____ TEXT TO READ
So in my first years of banqueting in China, I dutifully forced myself to down endless glasses of baiju – a major problem for me given that even at the best of times, all it takes is one drink and the room begins to swim before my eyes; two, and I am liable to pass out.

Or I should say this was a problem for me, because several years ago I discovered a bizarre but welcome ‘loophole’ in Chinese drinking culture. You see, although it is considered rude not to drink at a banquet, and although the use of water or juice as a substitute can be looked down on as rather sad and pathetic, it is also perfectly acceptable to bring someone along to a banquet to drink on your behalf.

Seriously. I can fill my glass with baiju, raise it and shout “gan bei” at the top of my voice, and then as everyone else drains their glass, I simply hand mine to a designated drinker who takes the shot for me, as it were. A little quirk of Chinese business practice which defies any attempt at rational explanation, but hey, it works for me.

Mini-Story Three: How to Spend It

China is a story of new money. There are countless cities and towns in China, often with populations of more than five million, where two or three local king-pins have gone from being penniless farmers or low-paid party functionaries to recently minted multi-billionaires. For these Chinese nouveau-riche, conspicuous consumption and lavish displays of wealth are often de rigueur.

I have seen my fair share of such displays in the past eight years, including, on one particularly memorable occasion, watching in shock as a 19 year old, presumably the son of some Chinese oligarch, plonked down $75,000 in cash for a high-end wristwatch in a Beijing boutique.

But, the CEO of our company tells a story which says it all. The story is of a recent visit paid to the Chairman and founder of a local energy company in a “small” Chinese city of six million people that neither of us had ever heard of before. The Chairman’s office was on the top floor of a towering skyscraper built specifically to house his business empire – the only building higher than three stories in the town.
________
(EXERCISE TASK): In the text on Chinese business culture, how much did the 19-year-old pay for a wristwatch in a Beijing boutique? The material after this point has nothing to do with the text on Chinese business culture.
____ SOURCE EXCERPT
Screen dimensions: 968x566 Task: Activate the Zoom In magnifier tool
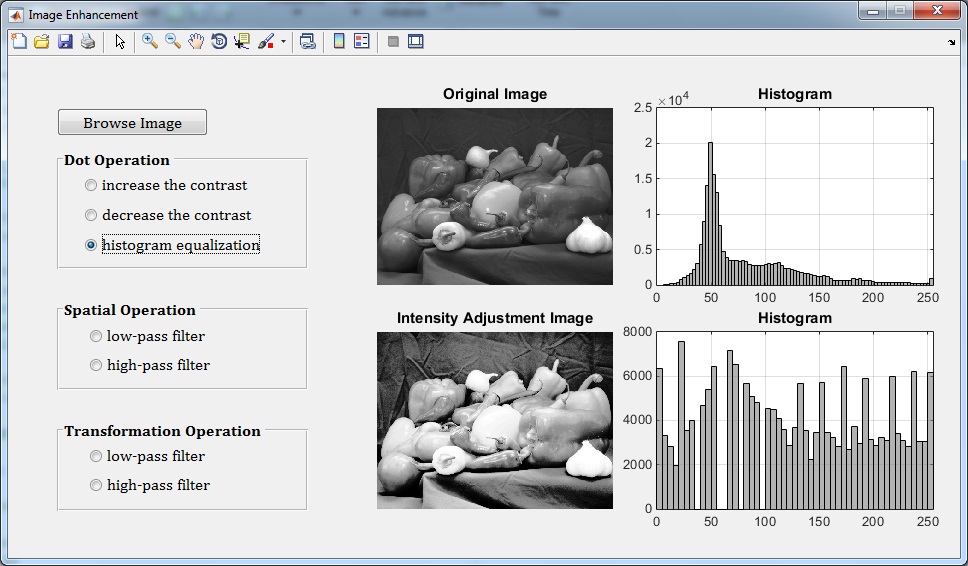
________
(FINAL RESULT): $75,000 in cash.